Word and element location records:
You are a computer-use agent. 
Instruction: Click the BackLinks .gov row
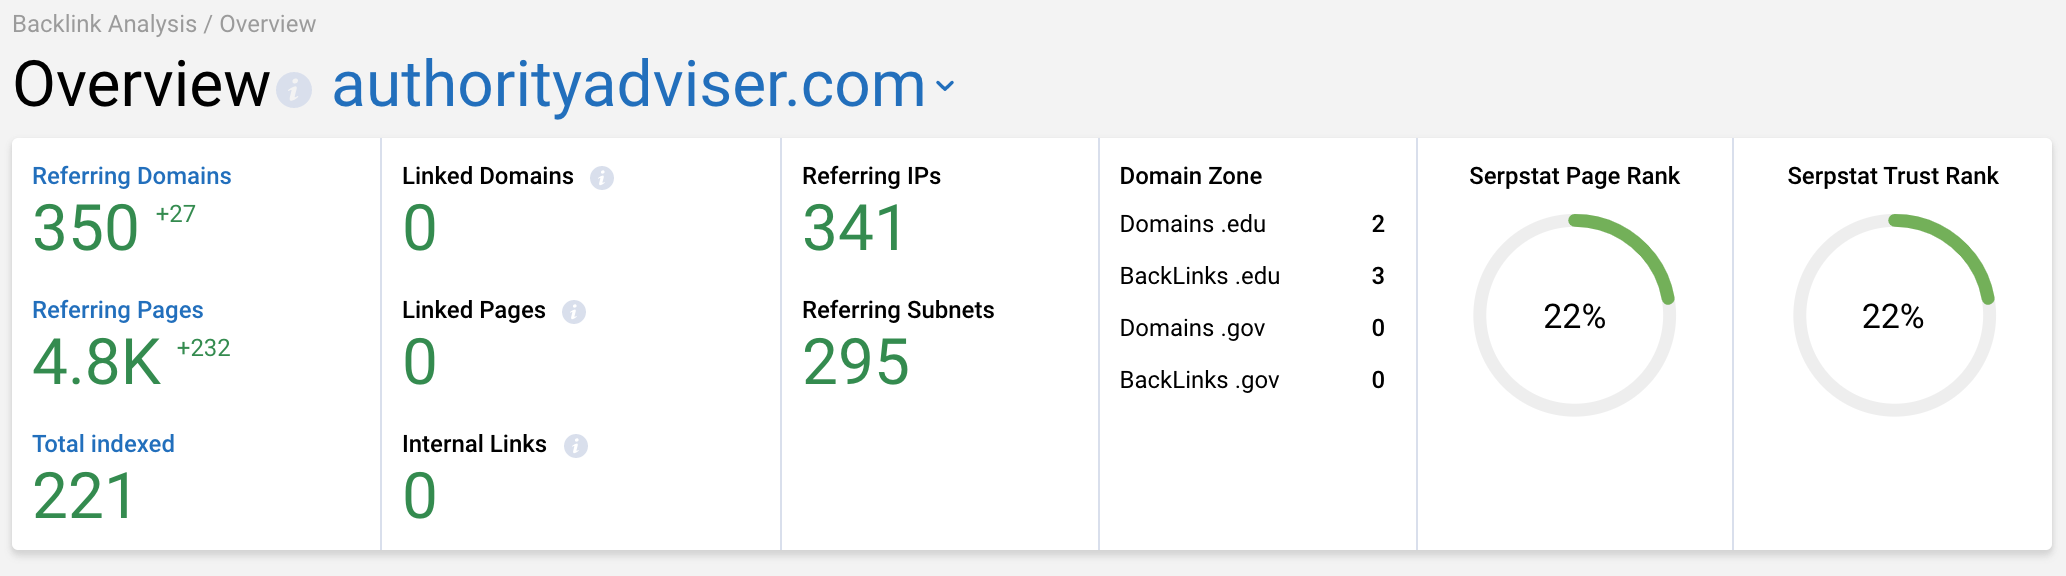pyautogui.click(x=1251, y=380)
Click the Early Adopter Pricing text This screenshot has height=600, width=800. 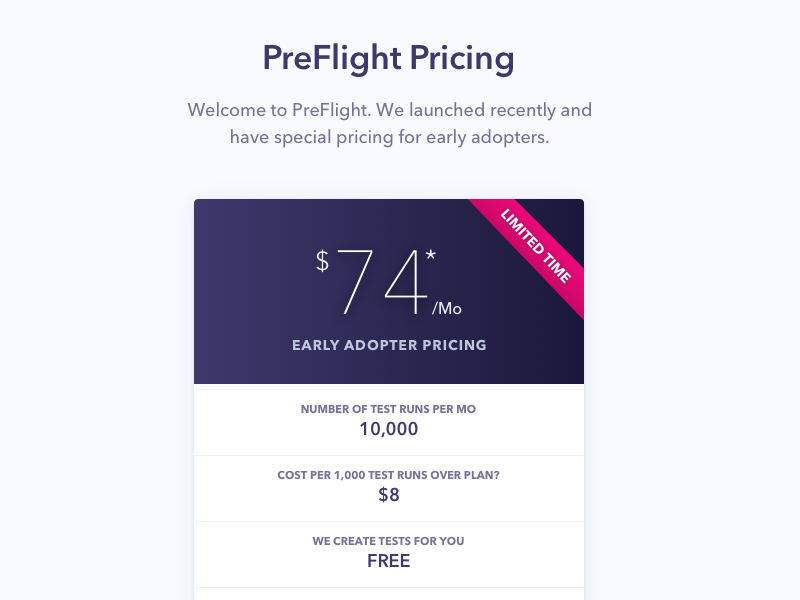pyautogui.click(x=389, y=345)
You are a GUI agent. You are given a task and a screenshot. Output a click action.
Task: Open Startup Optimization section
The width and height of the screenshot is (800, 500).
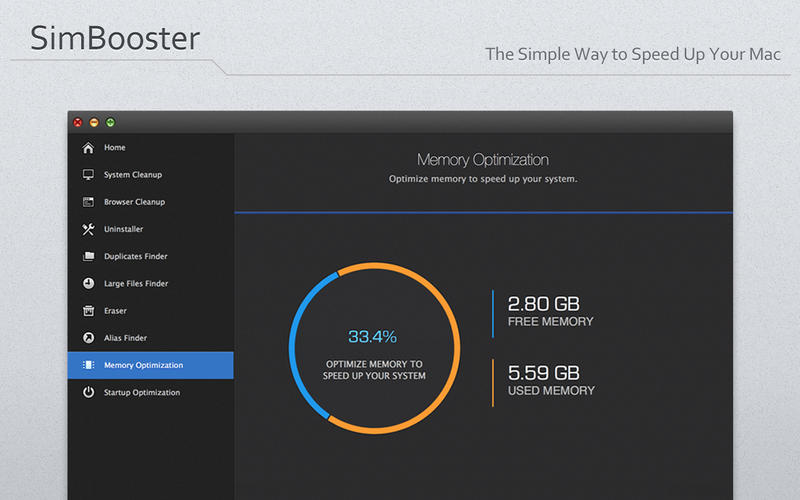142,393
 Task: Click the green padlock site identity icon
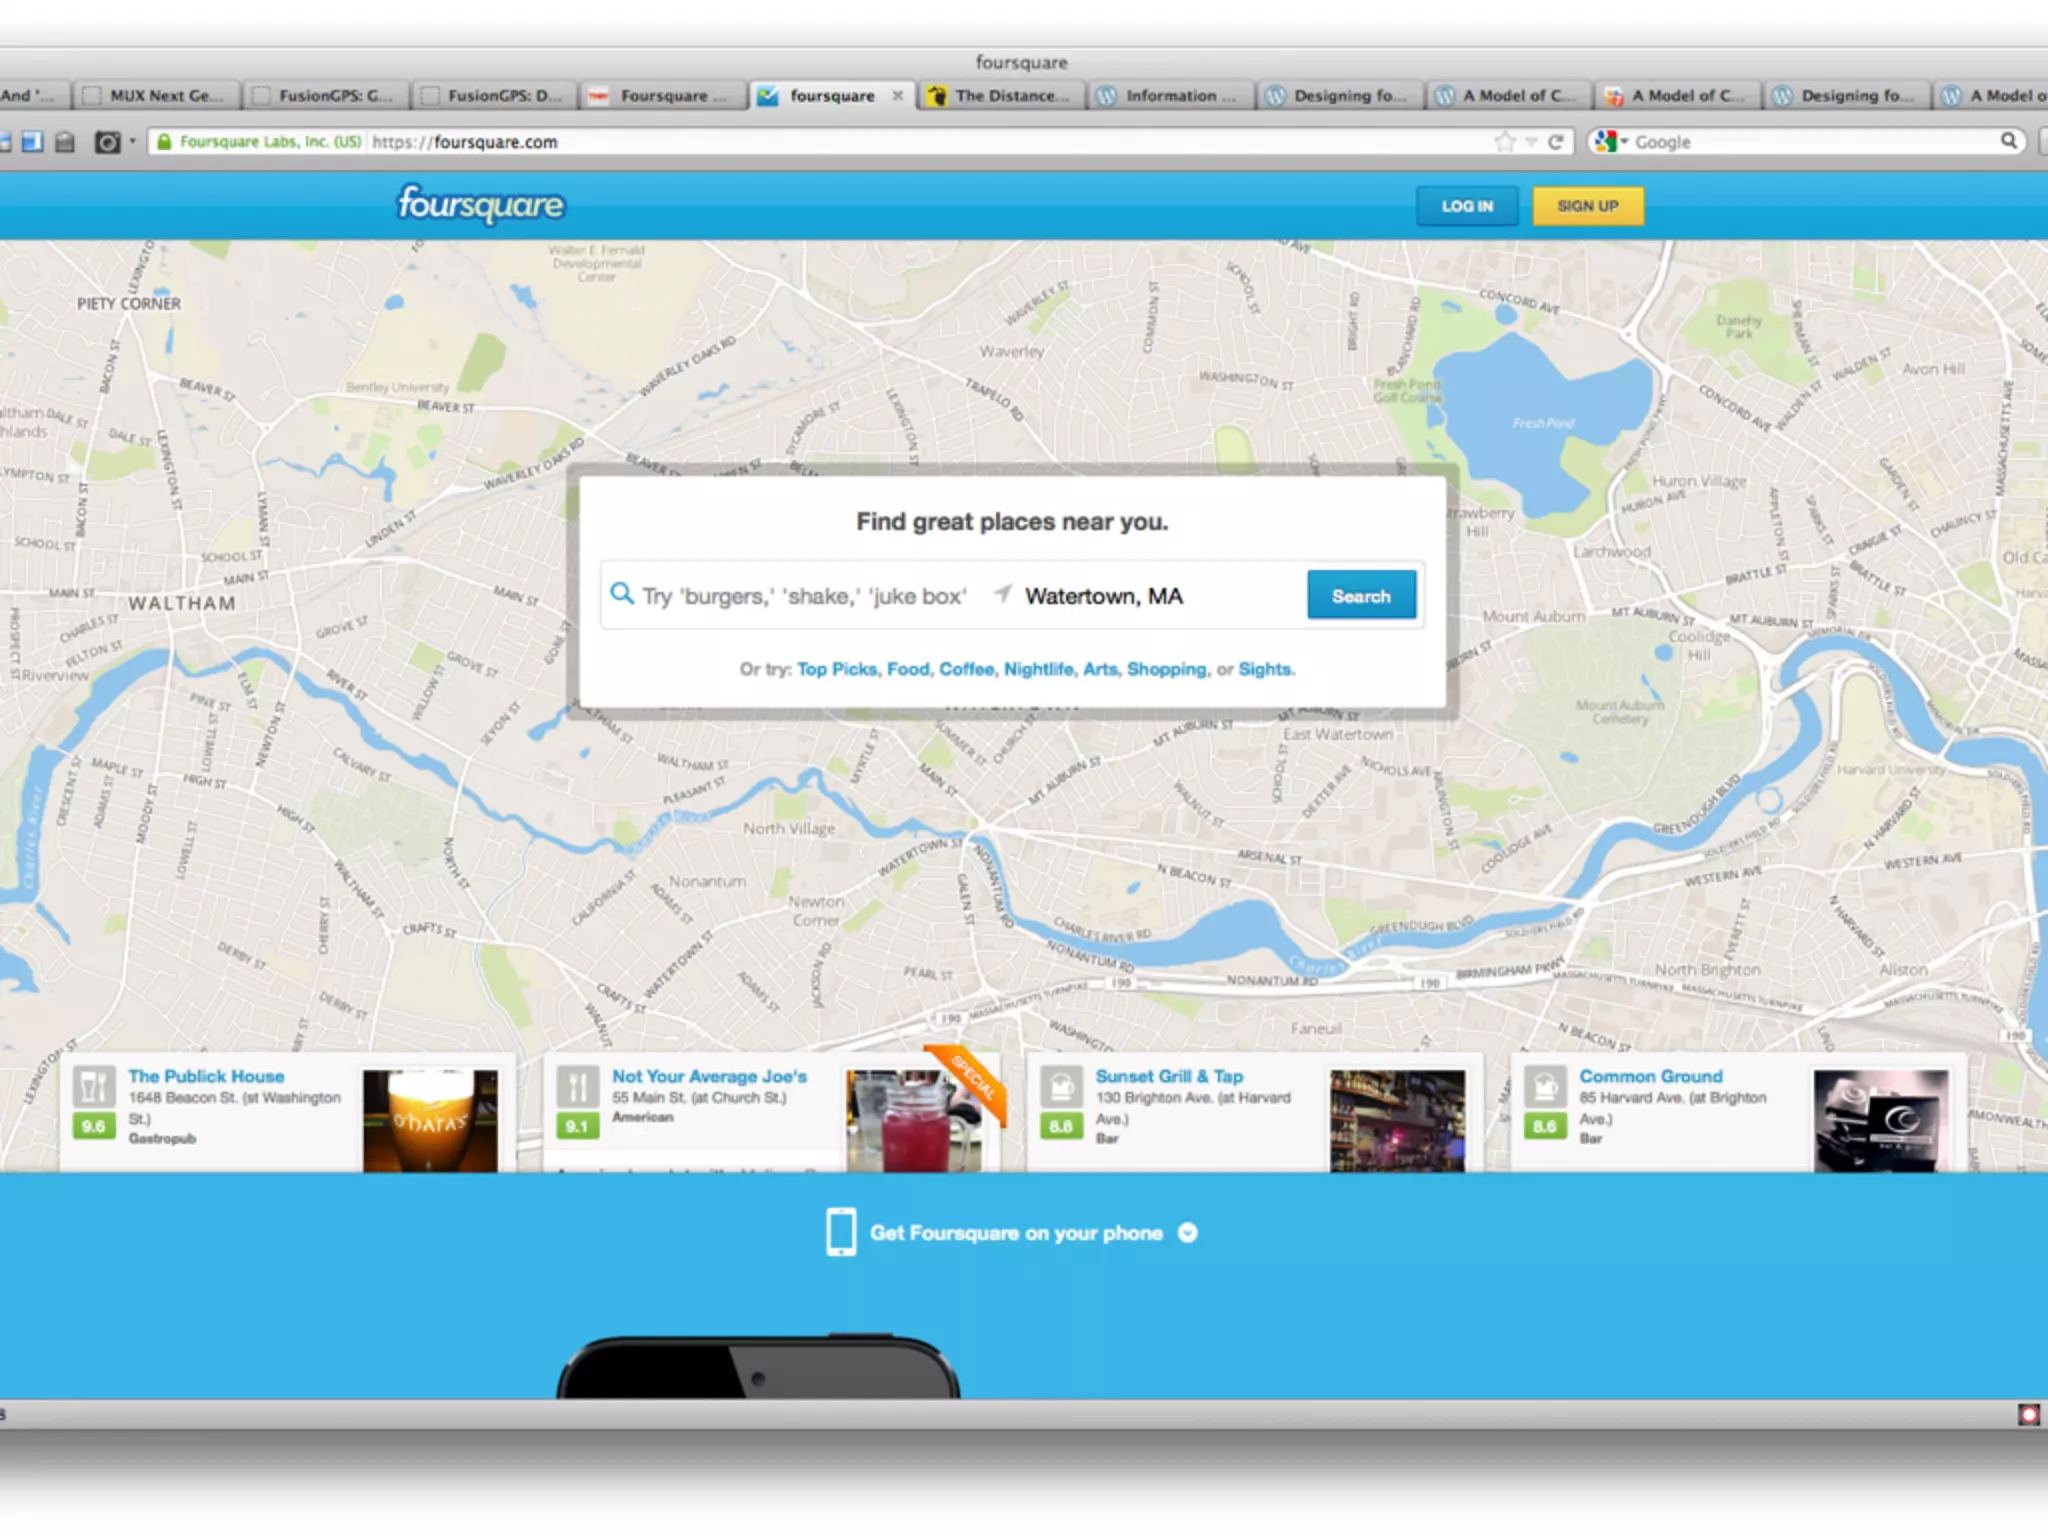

Task directions —
Quote verbatim the stretch of the items from the line containing "You are a GUI" through the end of the items, omitting the pictures from your answer.

Solution for this problem —
You are a GUI agent. You are given a task and a screenshot. Output a click action.
Task: Open Startup Optimization section
The width and height of the screenshot is (800, 500).
142,393
 Task: Click the green padlock site identity icon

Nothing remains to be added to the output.